Semantic Segmentation of Surgical Hyperspectral Images Under Geometric Domain Shifts

The presented paper addresses a significant challenge in the field of automatic semantic segmentation of intraoperative images: the impact of geometric domain shifts. These shifts are common during open surgeries due to variations in procedure and occlusions by surgical instruments, yet have been inadequately addressed in existing literature. This paper specifically examines the effect of geometric domain shifts on the performance of state-of-the-art (SOA) semantic segmentation networks and introduces a novel data augmentation method called "Organ Transplantation" to mitigate these issues.

Core Contributions

1. Analysis of Performance Degradation Under Geometric Domain Shifts: The authors highlight that geometric domain shifts can severely impair the performance of SOA semantic segmentation networks. Through a comprehensive evaluation on six out-of-distribution (OOD) data sets consisting of RGB and hyperspectral imaging (HSI) data, the paper demonstrates significant drops in Dice Similarity Coefficient (DSC) for RGB (46) and HSI (45) data when encountering geometric OOD scenarios. This analysis reveals a considerable gap in the generalization capabilities of existing networks when applied to real-world surgical conditions.
2. Introduction of the Organ Transplantation Augmentation Technique: Aiming to improve generalizability, the paper introduces an innovative augmentation strategy adapted from the broader computer vision domain.
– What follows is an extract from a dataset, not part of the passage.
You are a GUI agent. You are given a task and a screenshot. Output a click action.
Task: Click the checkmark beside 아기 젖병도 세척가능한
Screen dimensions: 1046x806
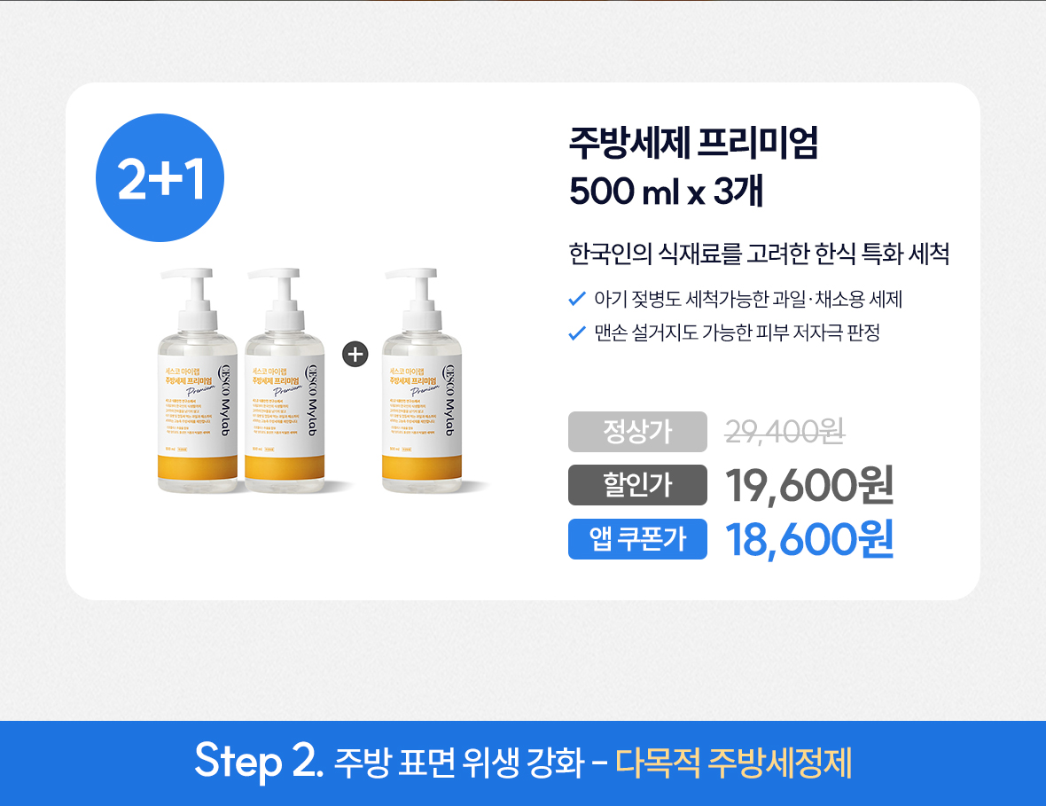click(577, 299)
By transplanting organ-like regions between images, this technique creates diverse training scenarios that better prepare networks for geometric variations. Upon application, this augmentation showed notable improvements, enhancing the DSC by up to 67 for RGB data and 90 for HSI data, paralleling in-distribution performance even on OOD test data.

Experimental Design and Results

• Data Collection:

A sizable dataset was compiled, comprising 600 hyperspectral image cubes from 33 pigs, annotated with 19 tissue classes. This dataset enabled an in-depth exploration of segmentation performance across varied OOD settings, including organs in isolation, organ resections, and situs occlusions.

• Network Architecture:

The approach utilized a U-Net architecture with an efficientnet-b5 encoder, leveraging pre-trained weights on ImageNet, and optimized with stochastic weight averaging. The training incorporated traditional geometric transformations in conjunction with the new augmentation strategy.

• Effects of Augmentation:

The results show that the Organ Transplantation technique consistently outperforms other augmentation methods in addressing geometric domain shifts. Across the board, HSI data demonstrated superior segmentation performance, asserting that its rich spectral content offers resilience against contextual limitations imposed by geometric shifts.

Implications and Future Directions

This research underscores the necessity of addressing geometric domain shifts for enhancing the reliability of surgical AI systems in real-world conditions. The proposed augmentation method offers a network-independent solution that is both simple and effective, highlighting its potential for broader application beyond the immediate surgical domain.

Future research could explore the combination of this augmentation with other robust training paradigms, such as domain adaptation and meta-learning, to further bolster the generalizability of surgical AI. Moreover, as HSI technology matures, its application in minimally invasive surgery could prove fruitful, extending the benefits observed in open surgery to laparoscopic procedures.

In conclusion, the paper provides a critical step forward in the pursuit of robust, reliable semantic segmentation within the highly variable domain of surgical imaging, offering a valuable tool to enhance the performance and utility of computer vision systems in medical applications.